Fragmento de página:
Si no se producen cambios que beneficien a las mayorías, la gobernabilidad del país empezará a reducirse. Los opositores ``civilizados'' serán sustituidos por caudillos que encabecen una inconformidad cada vez mayor y con tendencias cada vez más violentas. La única solución es moderar las diferencias entre clases y castas, abriéndonos a un nuevo programa de desarrollo. Esto será imposible sin hacer un gran reajuste en nuestras relaciones externas. Pero como paso previo tendríamos que modificar nuestra estructura política: la democracia representativa es un camino evolutivo, progresivo, gradual que reducirá las tensiones sociales, las encauzará y permitirá que nuestro país pueda ser gobernado más eficientemente.
Muchos pensarán que es imposible que Estados Unidos y los demás países renuncien voluntariamente a sus privilegios. Quizá. Sin embargo, no queda duda de que se está presentando un cambio en la política norteamericana respecto del ``sistema'' mexicano.

Material proporcionado:
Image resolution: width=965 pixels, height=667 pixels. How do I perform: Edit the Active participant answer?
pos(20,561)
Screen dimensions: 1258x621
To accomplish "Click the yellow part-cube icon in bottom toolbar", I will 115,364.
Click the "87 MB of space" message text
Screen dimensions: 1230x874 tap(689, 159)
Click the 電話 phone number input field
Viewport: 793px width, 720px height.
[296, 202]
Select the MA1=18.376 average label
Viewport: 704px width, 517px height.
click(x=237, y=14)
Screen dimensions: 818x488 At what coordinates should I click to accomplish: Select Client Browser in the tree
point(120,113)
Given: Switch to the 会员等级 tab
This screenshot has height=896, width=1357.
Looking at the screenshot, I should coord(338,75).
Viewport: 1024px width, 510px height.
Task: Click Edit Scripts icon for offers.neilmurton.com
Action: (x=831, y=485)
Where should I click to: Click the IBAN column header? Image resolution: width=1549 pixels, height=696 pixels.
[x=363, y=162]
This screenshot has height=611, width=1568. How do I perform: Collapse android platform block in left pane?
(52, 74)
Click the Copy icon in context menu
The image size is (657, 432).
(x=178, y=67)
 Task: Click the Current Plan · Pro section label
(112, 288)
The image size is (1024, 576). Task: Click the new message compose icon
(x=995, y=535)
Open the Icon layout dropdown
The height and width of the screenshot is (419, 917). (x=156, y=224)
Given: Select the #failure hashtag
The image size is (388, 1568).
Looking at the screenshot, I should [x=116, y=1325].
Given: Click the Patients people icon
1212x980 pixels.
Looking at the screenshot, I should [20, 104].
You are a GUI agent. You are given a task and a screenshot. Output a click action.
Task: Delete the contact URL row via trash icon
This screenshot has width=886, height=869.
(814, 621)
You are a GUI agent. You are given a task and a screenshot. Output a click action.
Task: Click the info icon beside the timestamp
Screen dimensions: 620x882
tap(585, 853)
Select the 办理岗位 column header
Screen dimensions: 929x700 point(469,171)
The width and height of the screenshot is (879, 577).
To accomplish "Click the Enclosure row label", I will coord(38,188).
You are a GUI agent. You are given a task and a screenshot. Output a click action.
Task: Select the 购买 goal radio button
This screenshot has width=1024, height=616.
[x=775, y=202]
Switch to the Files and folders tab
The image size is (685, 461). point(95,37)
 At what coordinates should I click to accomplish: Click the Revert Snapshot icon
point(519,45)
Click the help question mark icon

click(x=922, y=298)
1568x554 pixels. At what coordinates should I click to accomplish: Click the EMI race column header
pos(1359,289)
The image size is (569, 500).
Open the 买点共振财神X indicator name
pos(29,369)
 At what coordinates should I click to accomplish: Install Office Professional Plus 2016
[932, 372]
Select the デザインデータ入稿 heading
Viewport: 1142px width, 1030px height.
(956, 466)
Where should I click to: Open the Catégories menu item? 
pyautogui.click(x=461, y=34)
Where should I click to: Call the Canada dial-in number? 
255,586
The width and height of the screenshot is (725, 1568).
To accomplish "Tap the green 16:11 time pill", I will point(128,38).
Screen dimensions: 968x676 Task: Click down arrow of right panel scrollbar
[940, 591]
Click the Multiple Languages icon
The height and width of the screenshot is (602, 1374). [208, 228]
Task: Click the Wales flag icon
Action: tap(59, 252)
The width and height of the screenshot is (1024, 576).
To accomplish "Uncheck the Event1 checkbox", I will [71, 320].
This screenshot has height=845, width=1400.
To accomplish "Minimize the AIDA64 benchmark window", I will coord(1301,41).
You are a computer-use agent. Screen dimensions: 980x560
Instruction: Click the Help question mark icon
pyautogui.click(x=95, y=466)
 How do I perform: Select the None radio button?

Tu objetivo: Transcribe, íntegro y sin cambios, el fragmento sobre la gobernabilidad de México y la democracia representativa. Las filas no guardan relación con el fragmento.

Respuesta del ejercicio:
Si no se producen cambios que beneficien a las mayorías, la gobernabilidad del país empezará a reducirse. Los opositores ``civilizados'' serán sustituidos por caudillos que encabecen una inconformidad cada vez mayor y con tendencias cada vez más violentas. La única solución es moderar las diferencias entre clases y castas, abriéndonos a un nuevo programa de desarrollo. Esto será imposible sin hacer un gran reajuste en nuestras relaciones externas. Pero como paso previo tendríamos que modificar nuestra estructura política: la democracia representativa es un camino evolutivo, progresivo, gradual que reducirá las tensiones sociales, las encauzará y permitirá que nuestro país pueda ser gobernado más eficientemente.
Muchos pensarán que es imposible que Estados Unidos y los demás países renuncien voluntariamente a sus privilegios. Quizá. Sin embargo, no queda duda de que se está presentando un cambio en la política norteamericana respecto del ``sistema'' mexicano.